The (Greek) root meaning of Biology is Life-Study. In other words it is the study of life and living things.
   In high school, I had a great Biology teacher. He taught us to use a microscope to study unicellular organisms.
   Amoebas were fascinating, especially their ability to move about, change their shape, and reproduce by dividing into two!
   Some of us liked the Biology class so much that we persuaded the teacher to offer us an additional elective course in Zoology, one of three traditional major branches of Biology. (The others are Botany and Microbiology.)
   Although Biology means the study of life, studying and learning about life embraces much more than Biology, Zoology, or other related sciences. In the broadest sense, every thinking living person is studying, experiencing, and learning about life all the time.

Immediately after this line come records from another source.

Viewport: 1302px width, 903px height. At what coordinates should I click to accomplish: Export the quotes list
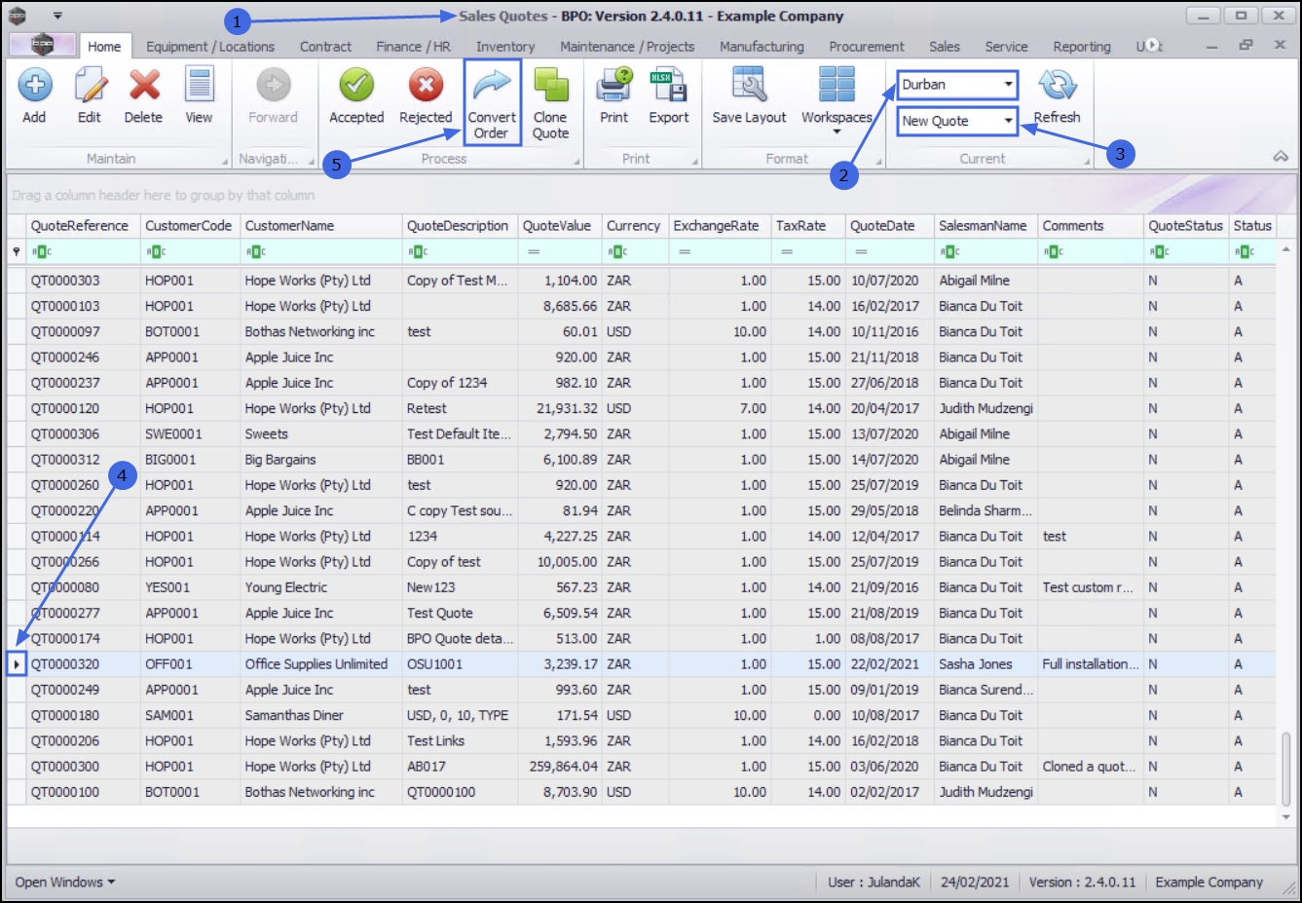668,86
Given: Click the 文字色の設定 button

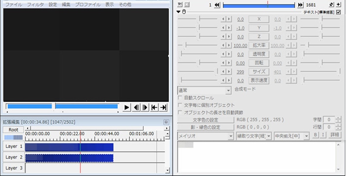Looking at the screenshot, I should tap(205, 120).
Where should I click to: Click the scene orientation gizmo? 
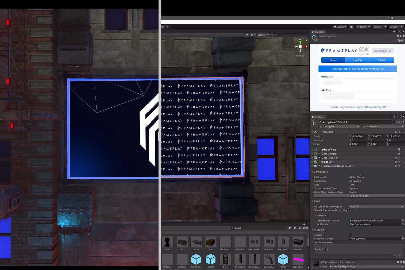tap(300, 46)
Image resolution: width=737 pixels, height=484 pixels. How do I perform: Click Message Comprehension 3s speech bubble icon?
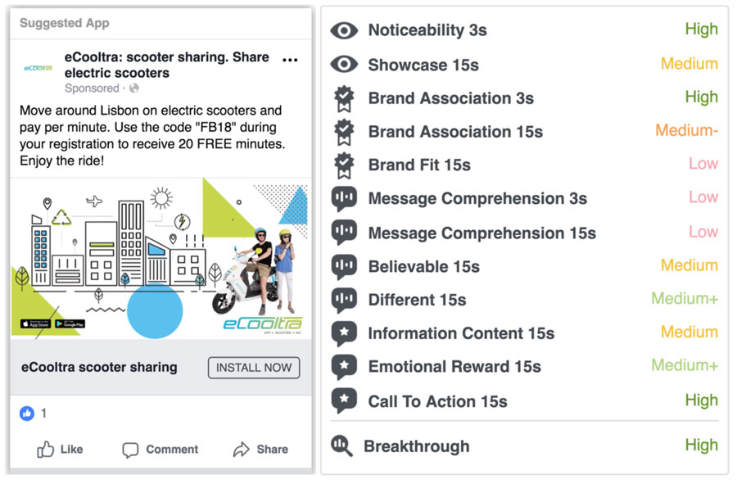click(344, 199)
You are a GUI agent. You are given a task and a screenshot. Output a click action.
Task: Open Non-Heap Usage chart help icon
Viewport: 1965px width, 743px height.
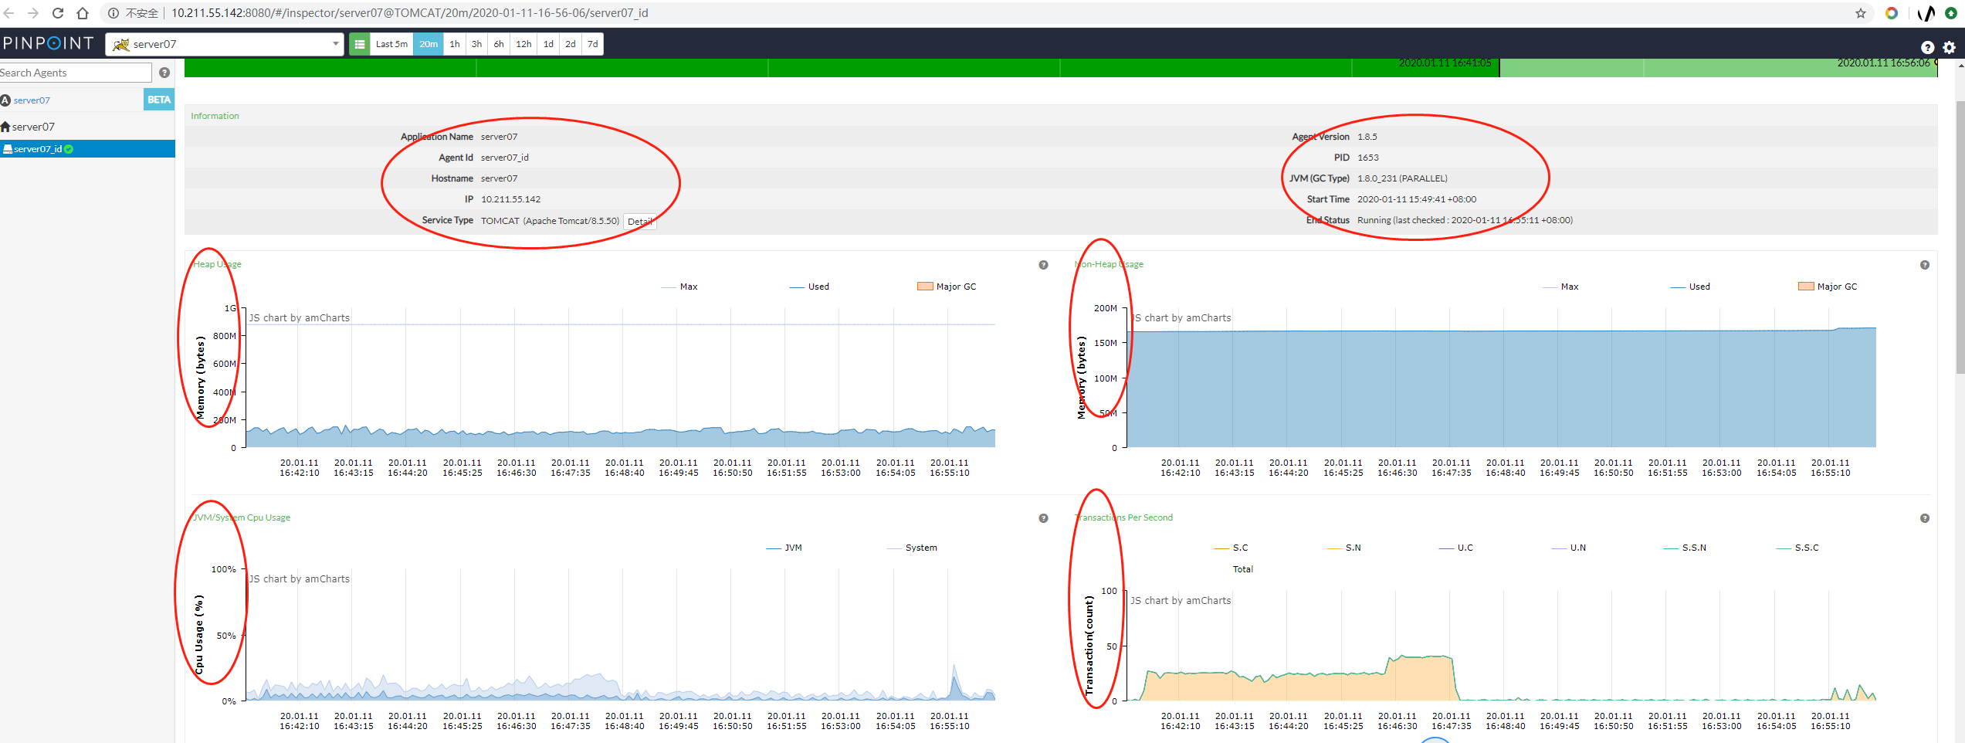tap(1924, 265)
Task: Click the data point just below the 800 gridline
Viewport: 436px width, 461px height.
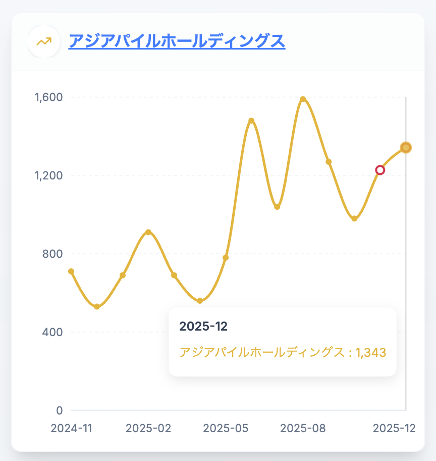Action: coord(226,258)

   We’re usually preoccupied by aspects of life, especially of our own lives—physical, emotional, intellectual, psychological, and spiritual to name a few.
   And, it’s a course of study that never quite ends. No matter how old or experienced we may be, we’re still studying, experiencing, and learning about life!

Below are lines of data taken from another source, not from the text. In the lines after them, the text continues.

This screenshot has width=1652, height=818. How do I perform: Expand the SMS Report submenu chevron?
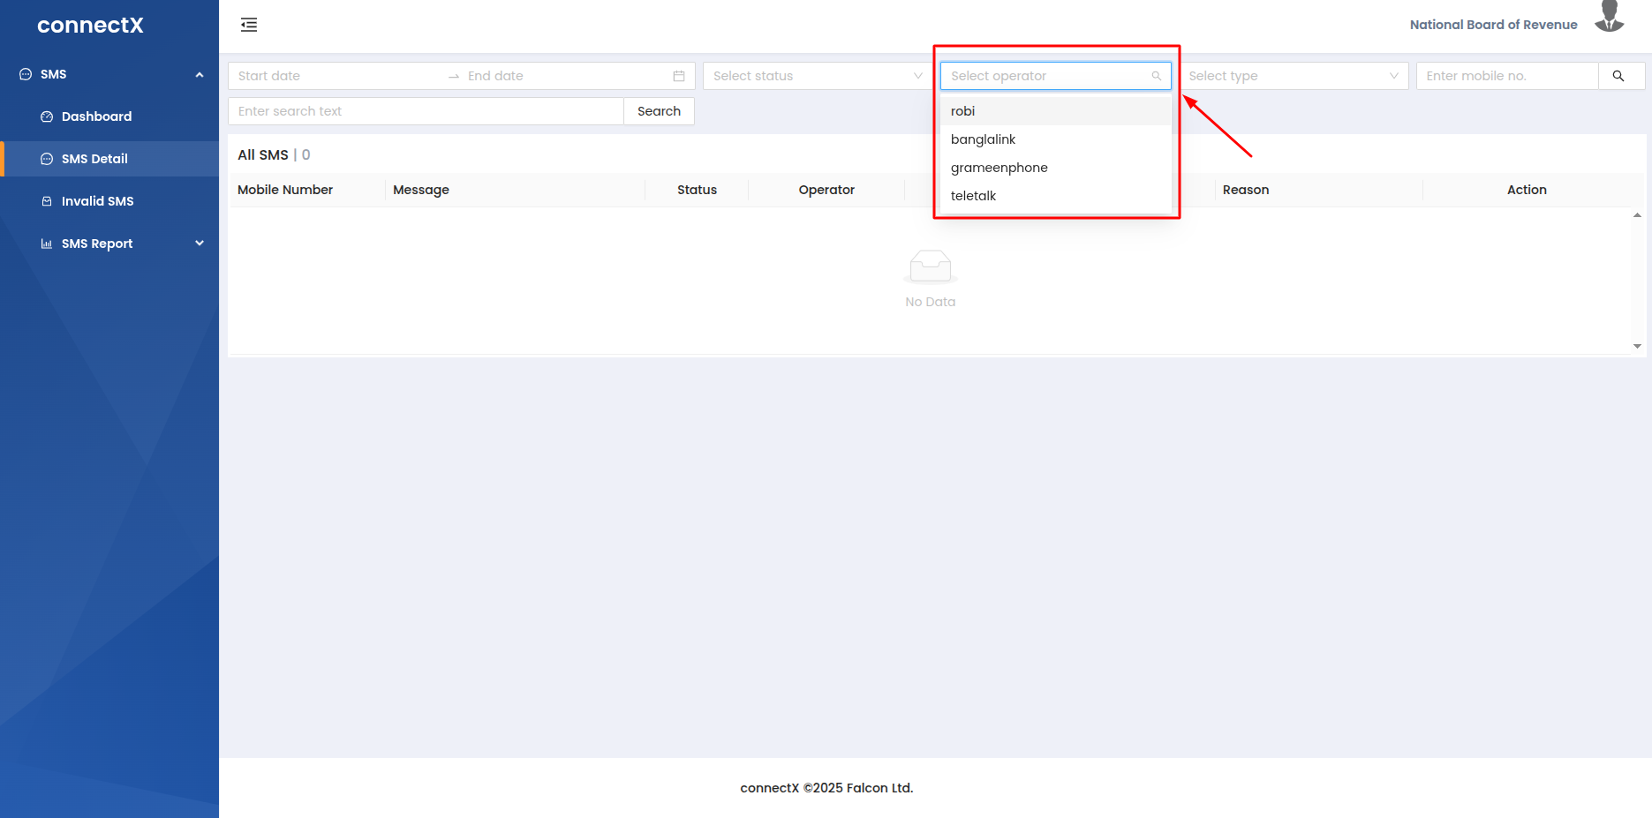click(x=200, y=244)
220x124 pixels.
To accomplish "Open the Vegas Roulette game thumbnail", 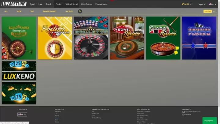I will pos(127,38).
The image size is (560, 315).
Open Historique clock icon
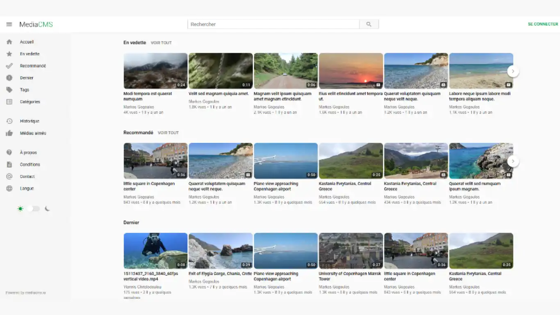tap(9, 121)
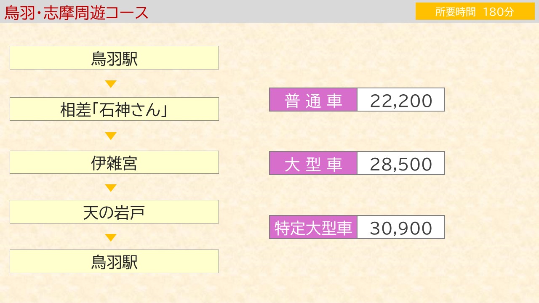Click the final 鳥羽駅 box at bottom

coord(114,261)
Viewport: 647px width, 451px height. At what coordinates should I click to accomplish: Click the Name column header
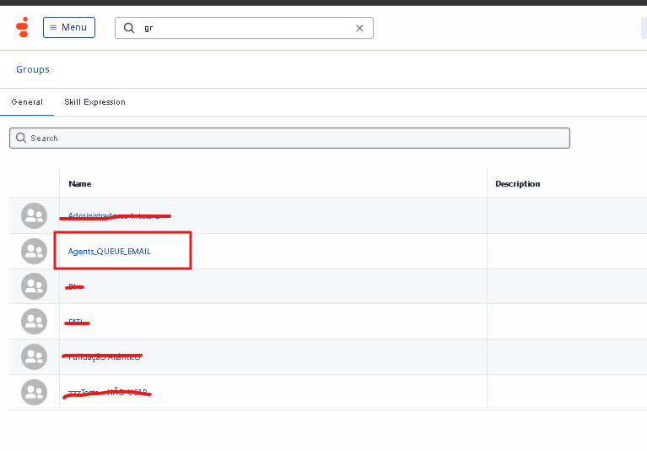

   Faith and religion are part of learning about life, too. They involve studying, experiencing, and learning about the universe we live in, life itself, living things, their relations, and their creator’s designs.
   Hopefully, you had the good fortune to have had good examples and teachers of faith and religion and to have learned to use religious teachings, theology, and scripture to study the meaning and purpose of life.

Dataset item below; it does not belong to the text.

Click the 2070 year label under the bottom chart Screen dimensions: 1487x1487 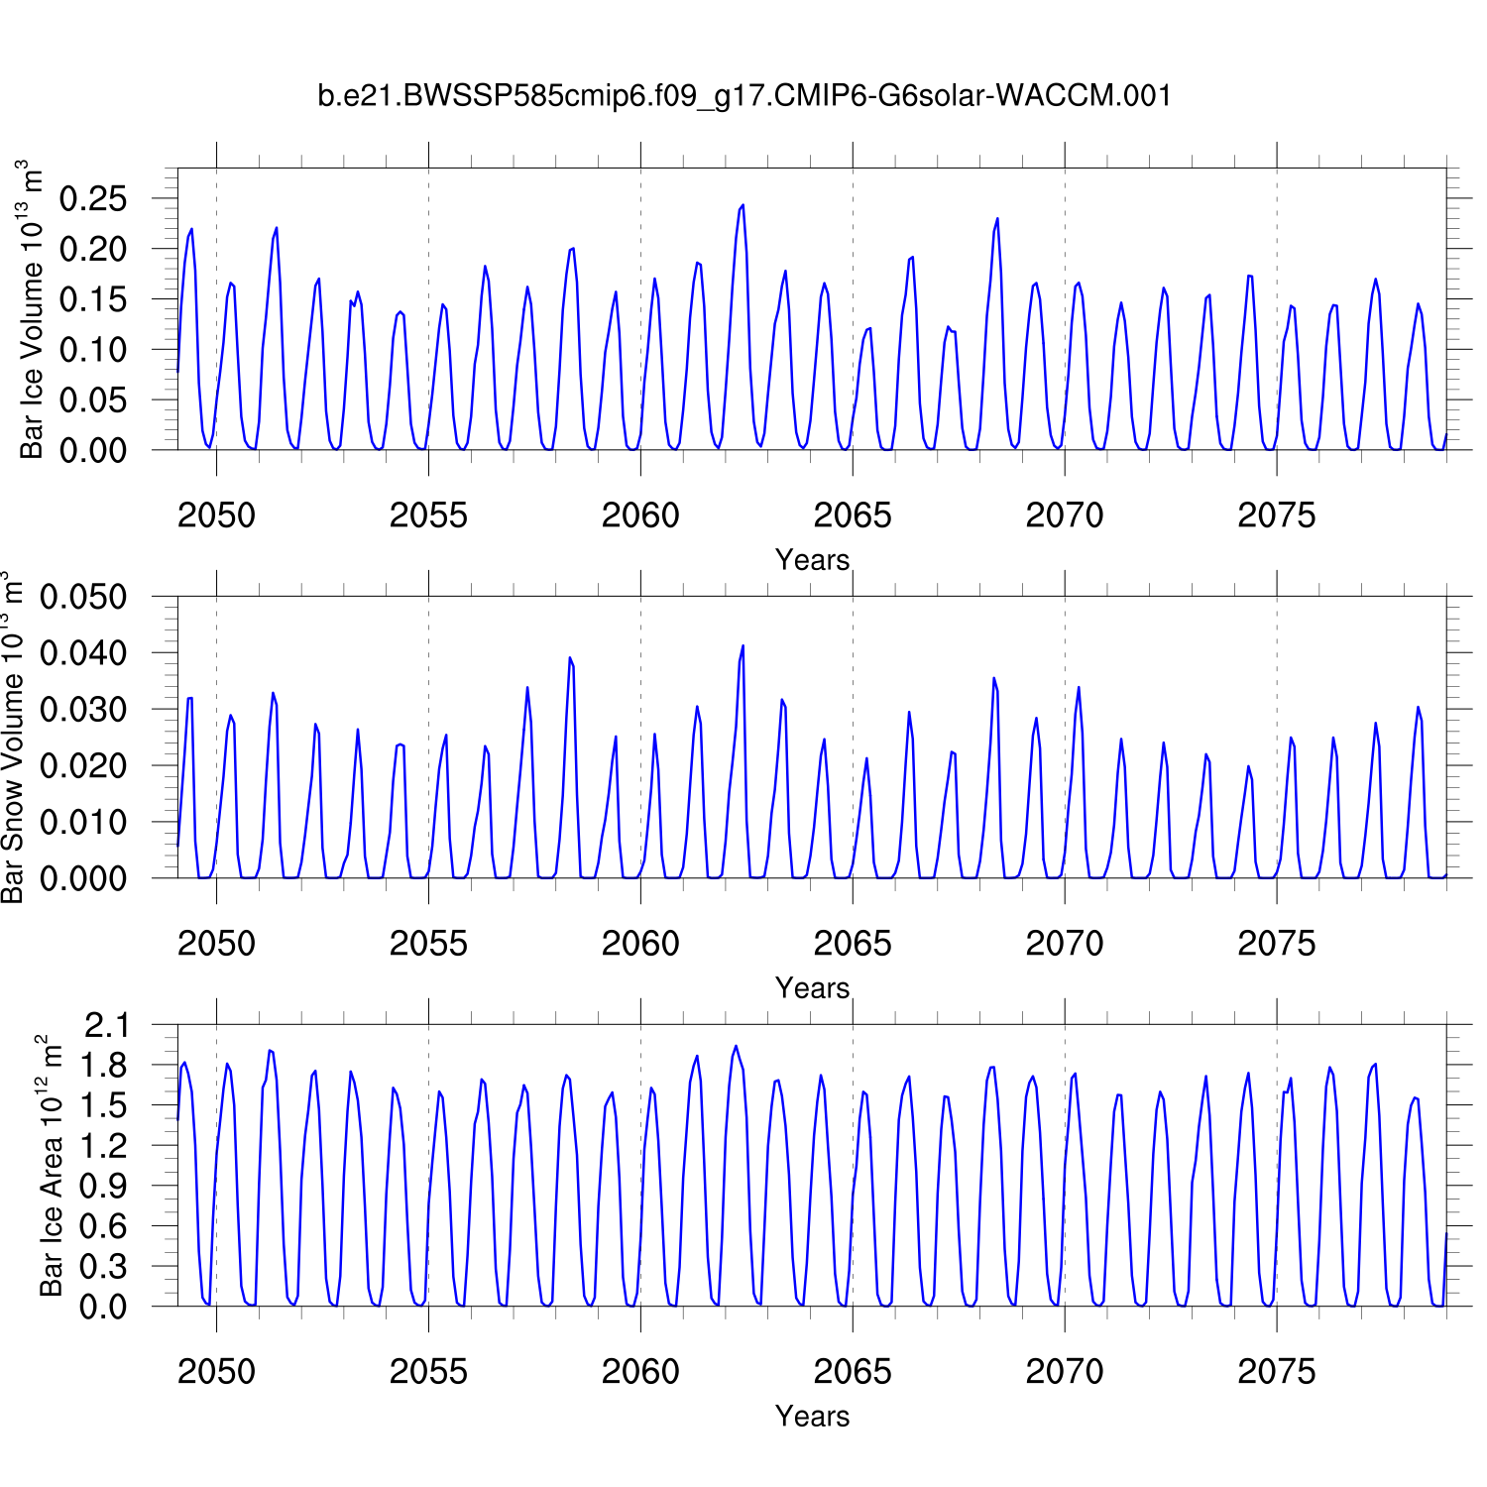(x=1064, y=1372)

   Religion is more than a matter of customs, social standards, rules, and regulations that dictate and even restrict personal behavior.
   Social standards, rules, and regulations are changeable and even arbitrary. A good example of this is the ten commandments.

   For example, Exodus 20:8-10 says, Remember the sabbath day [day of rest]—keep it holy. Six days you may labor and do all your work, but the seventh day is a sabbath of the Lord your God
   Devote Jews observe this, but Christians do not. Instead their day of rest is the first day of the week, Sunday. Literally, this is disobeying one of the commandments.
   Our understandings of many things religious always have been changing: what’s right and wrong, good and bad, virtue and sin as well as our understandings of God and the will and designs of God, the purpose and destiny of life, the meaning of scripture, theology, and church teachings.
   Sometimes our changed understandings are misunderstandings; sometimes they are rediscoveries of lost or misunderstood original meanings; sometimes they are new or enhanced understandings, new insights into the will and designs of God.
   If we really are studying life and living things, then we are necessarily experiencing change, for better or for worse, and, hopefully, developing and evolving.
   All this is of the very nature of life. The simplest of living things—for instance, the amoebas, move about, change their shape, and reproduce and multiply.
   How much more complicated and complex are our lives, our understandings of our purpose, and our limited insights into the nature of God and his designs and will.
   To bewail and avoid change, always clinging to what is familiar, comfortable, and secure, is to behave like an immobile caterpillar who is reluctant to break out of its enfolding cocoon, never realizing that its ultimate destiny is to fly!